Many economists are sticking to predictions the Federal Reserve will lift interest rates next week, but money-market derivative traders still need convincing.
Thirty-eight of 78 economists surveyed by Bloomberg predict the central bank will increase its target when policy makers gather on Sept. 16-17, after holding it close to zero since 2008 to support the economy.
However, the probability of such a move as gauged by federal funds futures contracts, a bellwether for traders for decades, is 28 percent, signaling fewer people in that market are buying the argument that a tightening is just days away, Bloomberg said.

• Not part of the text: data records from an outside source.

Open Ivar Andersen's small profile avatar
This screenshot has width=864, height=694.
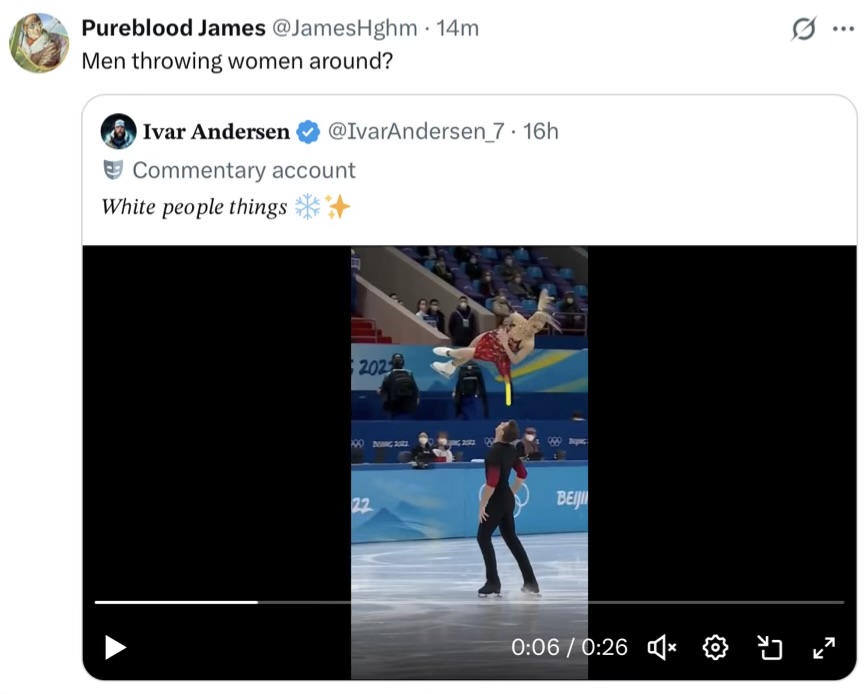[119, 131]
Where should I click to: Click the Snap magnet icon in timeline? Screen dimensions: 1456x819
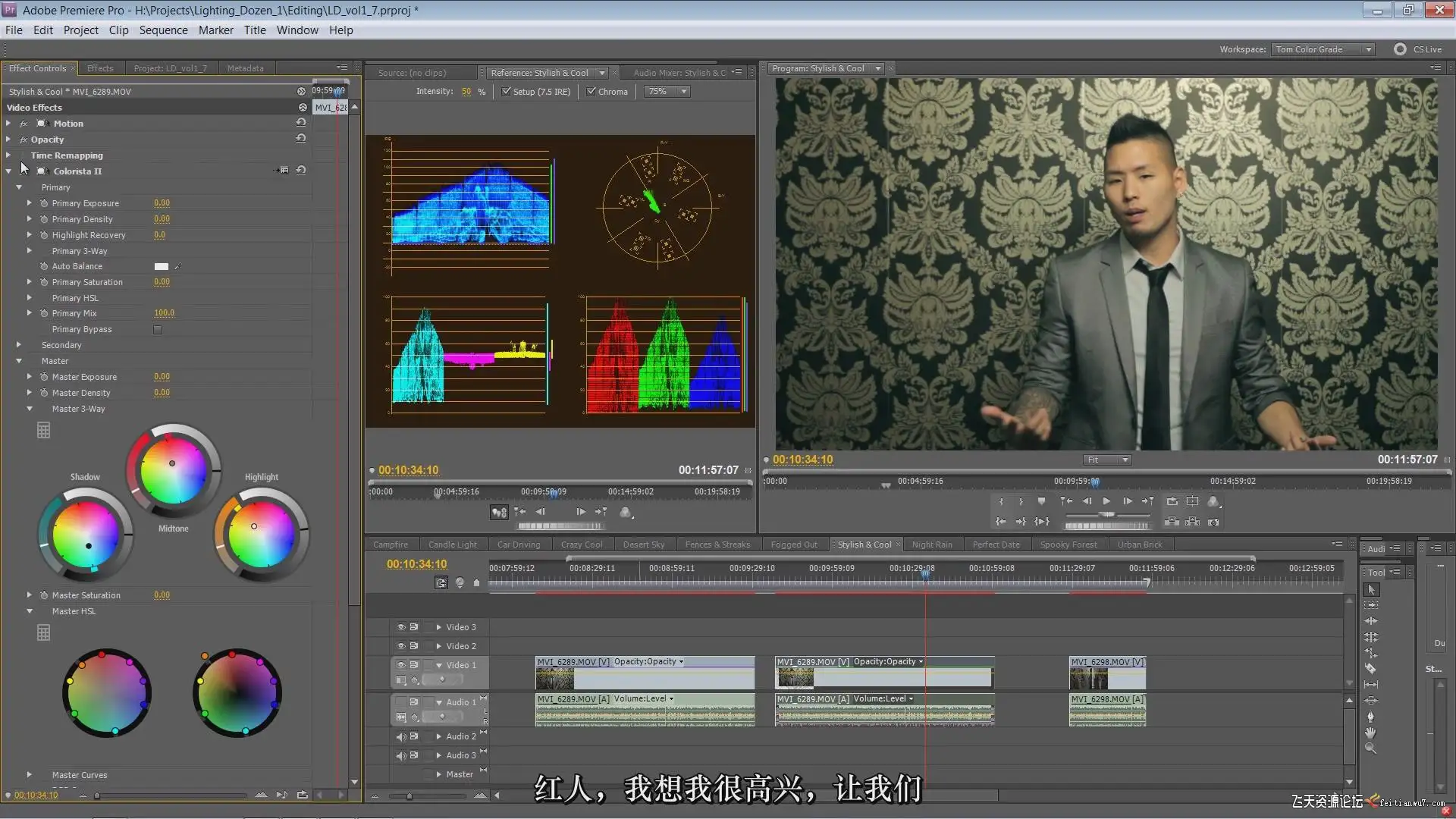441,582
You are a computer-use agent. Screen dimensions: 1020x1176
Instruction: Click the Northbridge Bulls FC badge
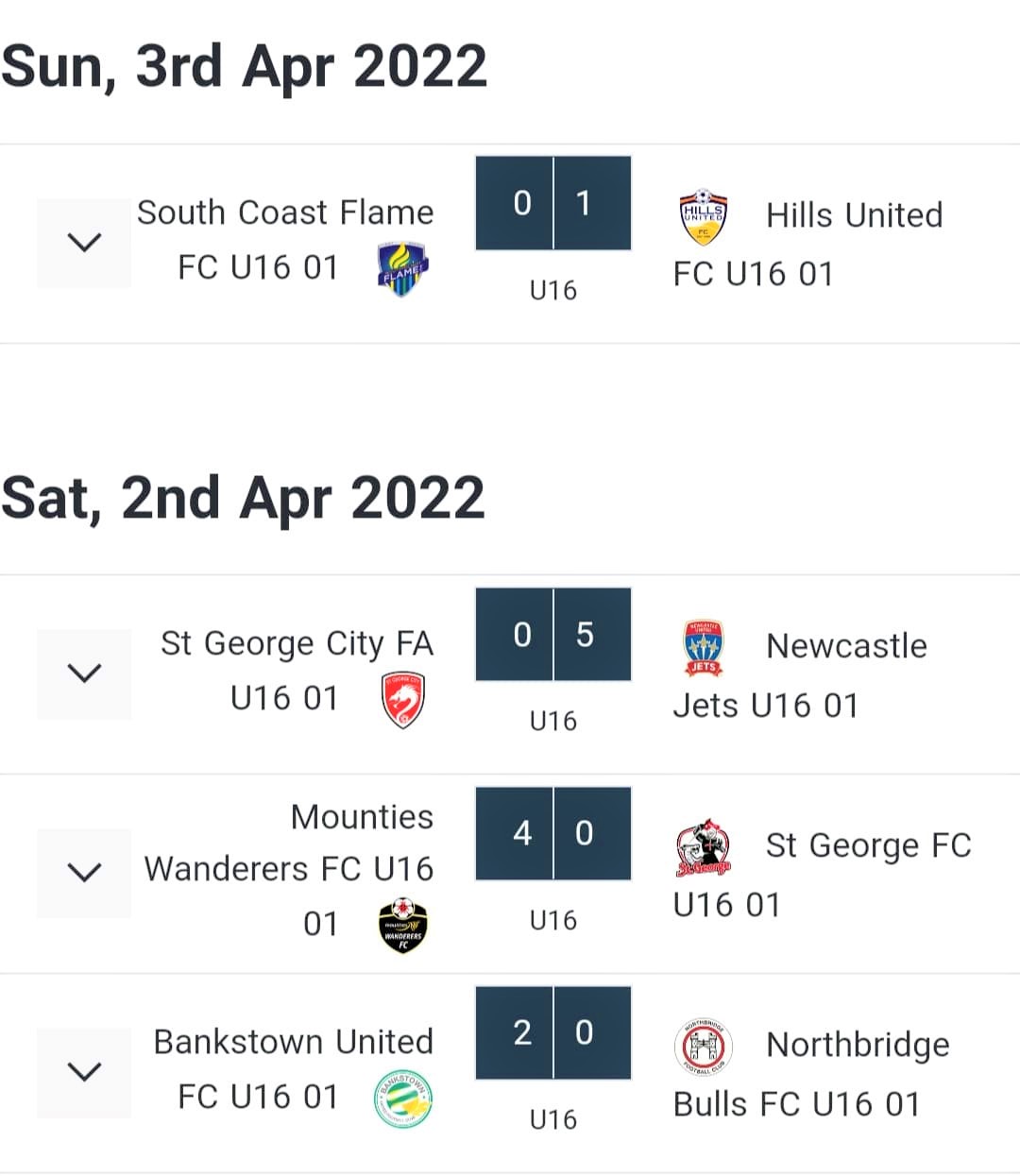704,1047
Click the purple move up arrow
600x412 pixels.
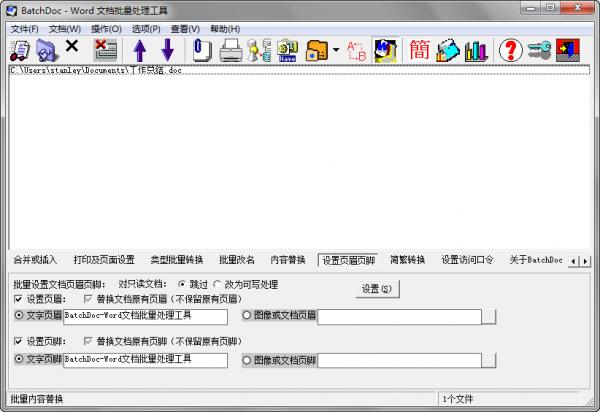click(x=139, y=49)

“The reason for the low probabilities is that you have a fairly large subset of investors who are betting the Fed won’t move until next year,” said Aaron Kohli, a New York-based interest-rate strategist at BMO Capital Markets.
“This means there is one subset of investors that is probably really wrong,” he said. “That should mean you’ll get some sort of corrective move next week” if the Fed tightens.
Fed officials in recent weeks, while giving a nod to global events including the equity rout that followed China’s Aug. 11 currency devaluation, haven’t been willing to rule out a September hike.
Traders dabbling in debt with a bit longer maturity seem more prepared for the risk of a Fed move this year.
Two-year Treasury yields reached the highest since 2011 this week, and futures traders are pricing in close to a 40 percent chance of an October liftoff and about 60 percent for December, the news agency said.